What you will do:
Reproduce the records below in their entirety, exactly as shown.

### Data shown ###

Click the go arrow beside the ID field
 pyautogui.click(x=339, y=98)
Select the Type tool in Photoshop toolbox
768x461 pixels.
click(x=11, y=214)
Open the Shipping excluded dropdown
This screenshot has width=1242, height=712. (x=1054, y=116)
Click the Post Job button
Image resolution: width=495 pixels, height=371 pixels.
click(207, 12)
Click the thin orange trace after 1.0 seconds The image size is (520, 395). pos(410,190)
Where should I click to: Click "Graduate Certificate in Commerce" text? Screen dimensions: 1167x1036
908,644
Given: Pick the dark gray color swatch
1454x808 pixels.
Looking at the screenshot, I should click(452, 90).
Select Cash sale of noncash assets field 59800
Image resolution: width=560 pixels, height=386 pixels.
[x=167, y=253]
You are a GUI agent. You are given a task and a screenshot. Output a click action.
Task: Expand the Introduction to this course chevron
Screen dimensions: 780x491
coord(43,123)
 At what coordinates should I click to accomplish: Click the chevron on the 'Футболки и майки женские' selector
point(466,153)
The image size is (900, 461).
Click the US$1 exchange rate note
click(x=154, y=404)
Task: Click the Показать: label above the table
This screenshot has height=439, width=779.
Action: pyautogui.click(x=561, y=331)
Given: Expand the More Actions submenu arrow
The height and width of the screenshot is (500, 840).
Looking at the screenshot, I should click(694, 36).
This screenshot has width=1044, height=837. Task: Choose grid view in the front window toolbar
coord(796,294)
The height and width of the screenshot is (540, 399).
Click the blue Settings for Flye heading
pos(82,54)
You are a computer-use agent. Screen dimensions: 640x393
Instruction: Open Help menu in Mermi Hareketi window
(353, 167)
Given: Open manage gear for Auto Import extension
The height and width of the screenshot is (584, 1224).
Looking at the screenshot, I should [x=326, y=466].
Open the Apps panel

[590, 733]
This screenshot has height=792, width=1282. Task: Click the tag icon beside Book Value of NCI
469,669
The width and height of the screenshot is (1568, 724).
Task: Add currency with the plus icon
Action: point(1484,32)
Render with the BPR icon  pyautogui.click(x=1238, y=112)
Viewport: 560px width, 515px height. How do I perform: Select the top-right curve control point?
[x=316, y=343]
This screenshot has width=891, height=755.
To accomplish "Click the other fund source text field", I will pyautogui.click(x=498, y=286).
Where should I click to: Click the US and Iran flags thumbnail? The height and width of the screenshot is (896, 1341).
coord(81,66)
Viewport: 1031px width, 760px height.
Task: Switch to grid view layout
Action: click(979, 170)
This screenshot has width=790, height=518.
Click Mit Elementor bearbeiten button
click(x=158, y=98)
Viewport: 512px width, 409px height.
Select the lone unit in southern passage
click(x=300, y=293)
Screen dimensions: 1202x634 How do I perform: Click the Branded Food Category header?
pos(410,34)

###

Output:
Click the go arrow beside the ID field
 pyautogui.click(x=339, y=98)
Select the Type tool in Photoshop toolbox
768x461 pixels.
click(x=11, y=214)
Open the Shipping excluded dropdown
This screenshot has width=1242, height=712. (x=1054, y=116)
Click the Post Job button
Image resolution: width=495 pixels, height=371 pixels.
click(207, 12)
Click the thin orange trace after 1.0 seconds The image size is (520, 395). pos(410,190)
Where should I click to: Click "Graduate Certificate in Commerce" text? Screen dimensions: 1167x1036
908,644
Given: Pick the dark gray color swatch
1454x808 pixels.
Looking at the screenshot, I should click(452, 90).
Select Cash sale of noncash assets field 59800
Image resolution: width=560 pixels, height=386 pixels.
[x=167, y=253]
You are a GUI agent. You are given a task and a screenshot. Output a click action.
Task: Expand the Introduction to this course chevron
Screen dimensions: 780x491
coord(43,123)
 At what coordinates should I click to accomplish: Click the chevron on the 'Футболки и майки женские' selector
point(466,153)
The image size is (900, 461).
Click the US$1 exchange rate note
click(x=154, y=404)
Task: Click the Показать: label above the table
This screenshot has height=439, width=779.
Action: pyautogui.click(x=561, y=331)
Given: Expand the More Actions submenu arrow
The height and width of the screenshot is (500, 840).
Looking at the screenshot, I should click(694, 36).
This screenshot has width=1044, height=837. Task: Choose grid view in the front window toolbar
coord(796,294)
The height and width of the screenshot is (540, 399).
Click the blue Settings for Flye heading
pos(82,54)
You are a computer-use agent. Screen dimensions: 640x393
Instruction: Open Help menu in Mermi Hareketi window
(353, 167)
Given: Open manage gear for Auto Import extension
The height and width of the screenshot is (584, 1224).
Looking at the screenshot, I should [x=326, y=466].
Open the Apps panel

[590, 733]
This screenshot has height=792, width=1282. Task: Click the tag icon beside Book Value of NCI
469,669
The width and height of the screenshot is (1568, 724).
Task: Add currency with the plus icon
Action: point(1484,32)
Render with the BPR icon  pyautogui.click(x=1238, y=112)
Viewport: 560px width, 515px height. How do I perform: Select the top-right curve control point?
[x=316, y=343]
This screenshot has width=891, height=755.
To accomplish "Click the other fund source text field", I will pyautogui.click(x=498, y=286).
Where should I click to: Click the US and Iran flags thumbnail? The height and width of the screenshot is (896, 1341).
coord(81,66)
Viewport: 1031px width, 760px height.
Task: Switch to grid view layout
Action: click(979, 170)
This screenshot has width=790, height=518.
Click Mit Elementor bearbeiten button
click(x=158, y=98)
Viewport: 512px width, 409px height.
Select the lone unit in southern passage
click(x=300, y=293)
Screen dimensions: 1202x634 How do I perform: Click the Branded Food Category header?
pos(410,34)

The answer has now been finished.